Kanuni’nin asıl gözdesi, genç yaşında Manisa’da ölen Mehmed’di. Cihangir hastalıklıydı; mücadele Mustafa, Selim ve Bayezid arasında geçecekti. Ancak asıl mücadele Mustafa-Bayezid arasında geçecek ve Selim kenardan seyredecekti. Mahıdevran’ın da, Hürrem’in de ellerindeki kozları sonuna kadar oynadıklarını bilmemiz lazım. Ancak Hürrem’in avantajı başkentte, Mahıdevran’ın dezavantajı Amasya’da bulunmasıydı. İkisi de oğullarının tahta çıkması için hazırlanıyorlardı.

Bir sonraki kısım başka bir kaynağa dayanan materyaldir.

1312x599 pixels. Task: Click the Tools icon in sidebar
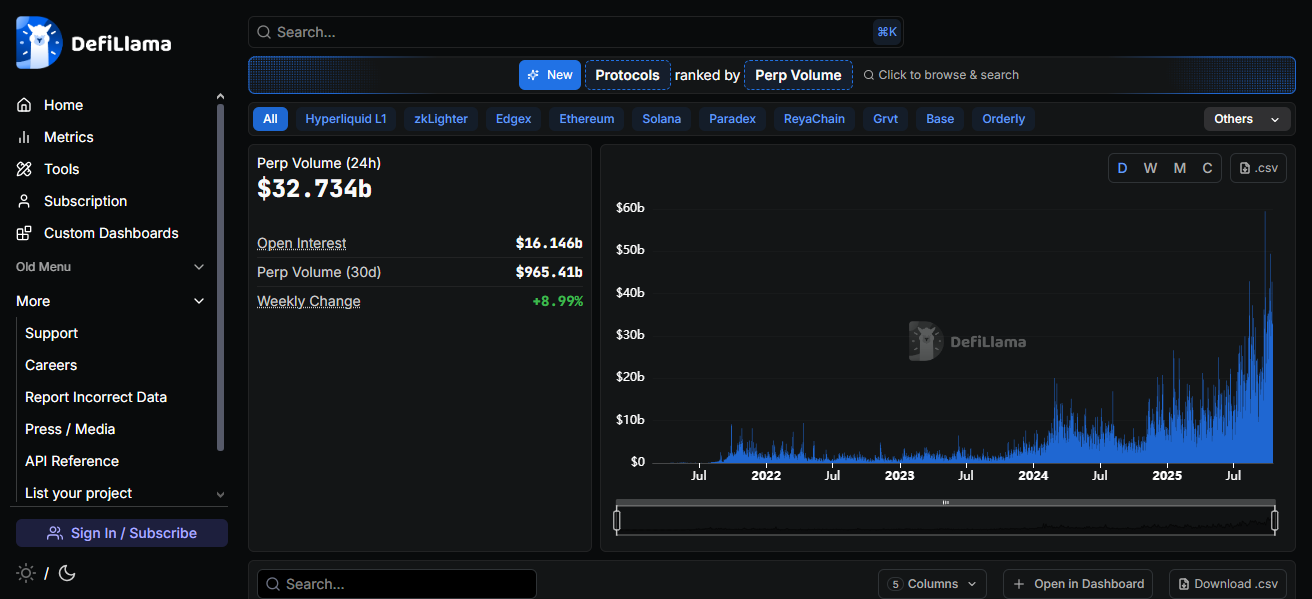point(24,169)
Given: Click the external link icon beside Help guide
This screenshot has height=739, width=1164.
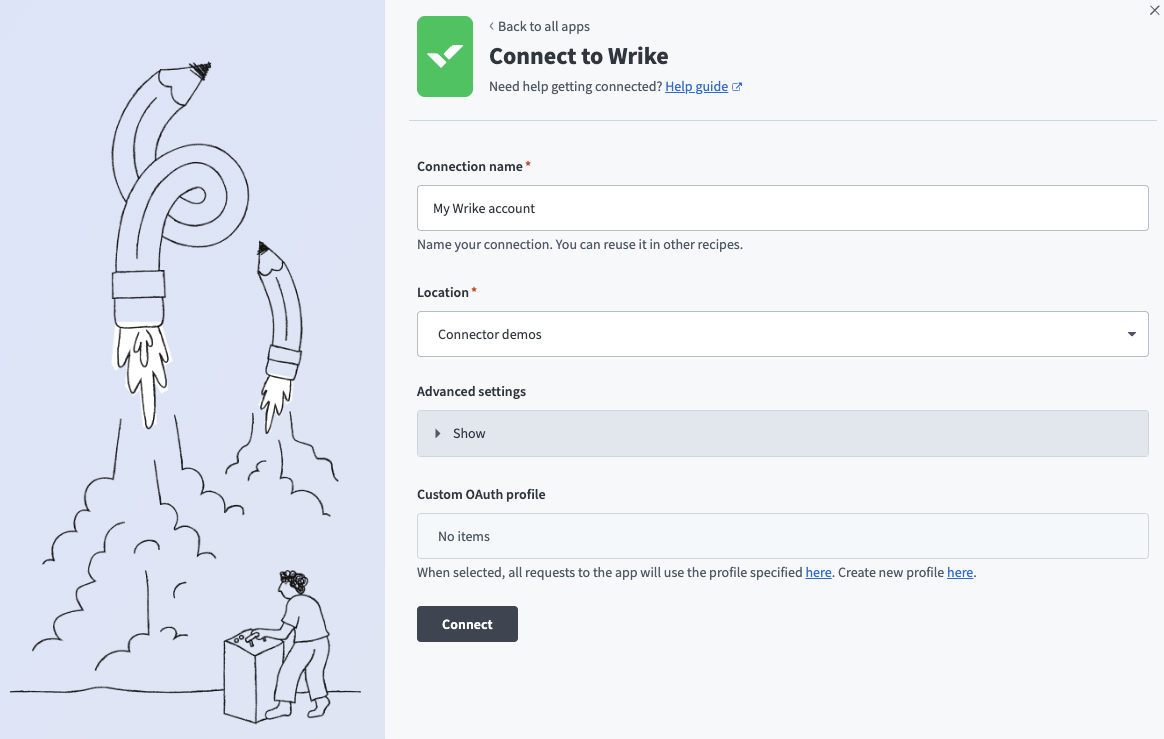Looking at the screenshot, I should (737, 87).
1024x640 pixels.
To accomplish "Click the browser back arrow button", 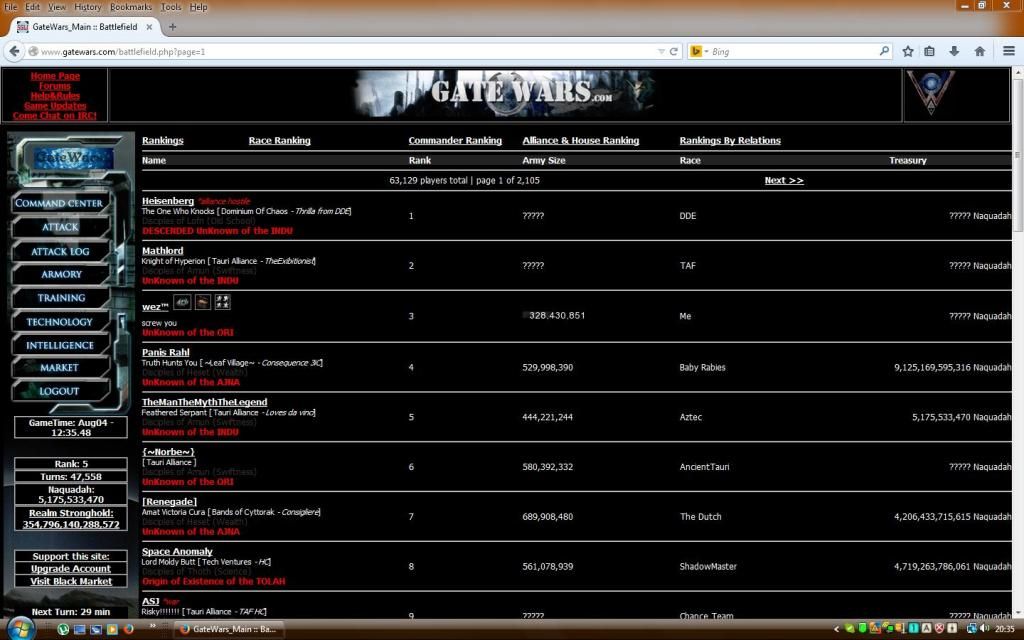I will pyautogui.click(x=15, y=51).
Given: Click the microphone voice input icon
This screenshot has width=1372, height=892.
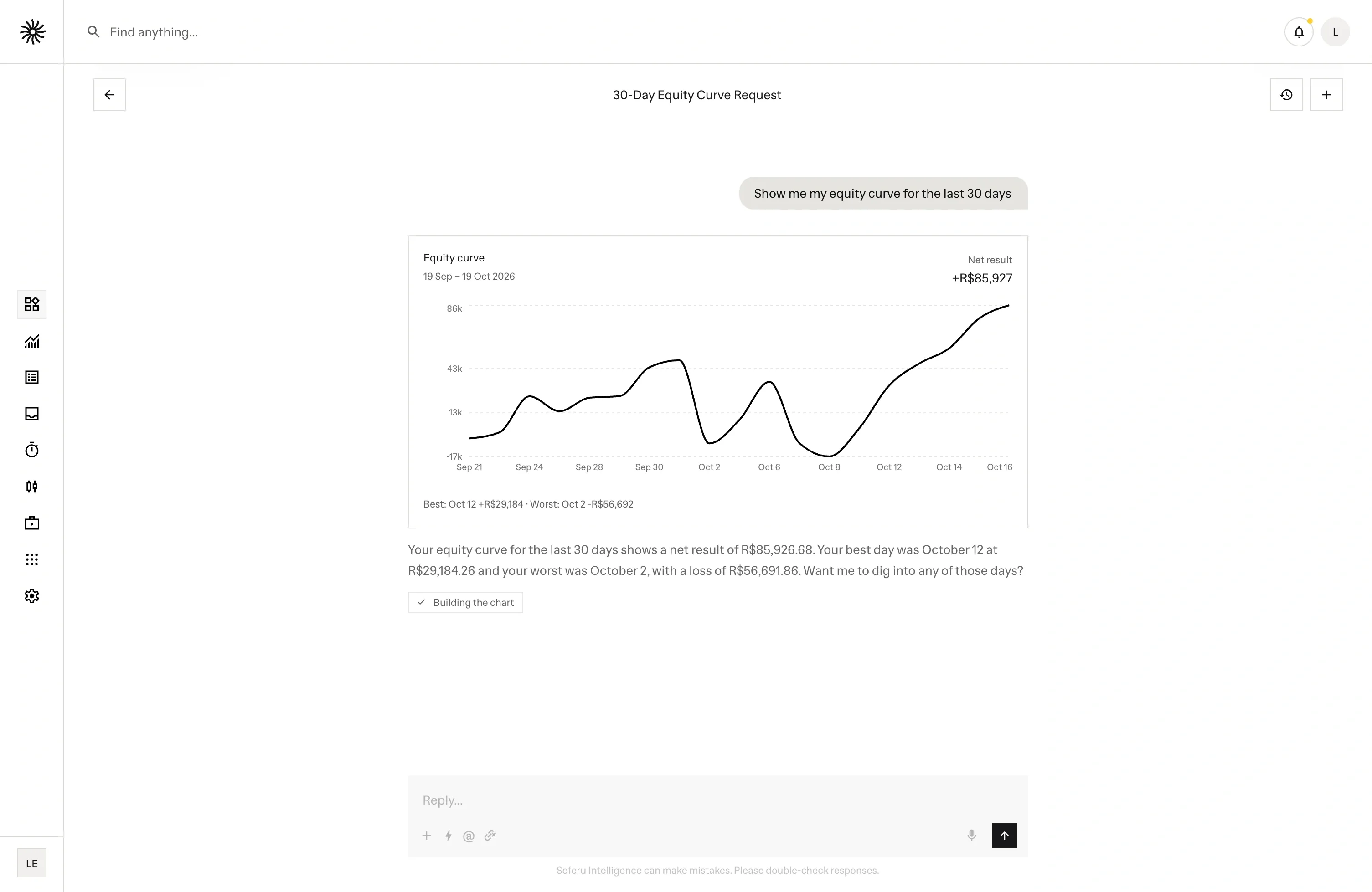Looking at the screenshot, I should click(972, 836).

PADİŞAHA HATA ATFEDİLİR Mİ? 

Kanuni, dedesi Bayezid’in, babası tarafından devrilmesinde rol oynayanlardan biriydi, yani bir padişahın hangi yöntemlerle tahttan indirilebileceğini iyi biliyordu. Öte yandan oğlu Mustafa’nın asker arasında sevildiği bir sır değildi. Navagero’nun raporuna yansıyan, ‘Mustafa’nın babasına karşı bir darbeye girişeceği’ bilgisinden gafil olması mümkün müydü?

Dedikodular yayıldıkça yayılıyordu: Kanuni ihtiyarlamış (halbuki 59 yaşındaydı), savaşacak takati kalmamış, eşi, kızı ve damadı onu avuçlarının içine almışlar vs. Venedik elçisi Bragadin, Mustafa’nın büyük karışıklıklar çıkarmaya hazırlandığından söz ediyordu. Yavuz nasıl asker üzerindeki nüfuzunu kullanarak babasını tahttan indirdiyse Mustafa’nın da aynı yolun yolcusu olduğunu Tebriz’den Draç’a kadar müthiş bir casusluk ağı kurmuş olan Kanuni’nin gözden kaçırması mümkün müydü? Mustafa Âli gibi tarihçilerin Mustafa’nın ölümüne kadınların ve ‘namussuz damadın (Rüstem) komplosu’nun sebep olduğunu yazmaları nedendi peki? Peirce’e göre insanlar Hürrem ve Rüstem’e aile bireyi oldukları için değil, “sultanın mahremiyetini bilen dostları” olarak tepki gösteriyor, padişahın kişisel bağlılıklarının hükümranlığını tehlikeye attığını düşündükleri için endişeye kapılıyorlardı. Oysa Kanuni tek başına değil, yetkilerini çevresindeki insanlara dağıtarak yönetmeyi tercih ediyordu. Bir hata işlediklerinde cezalarını gözünü kırpmadan vermesini de biliyordu.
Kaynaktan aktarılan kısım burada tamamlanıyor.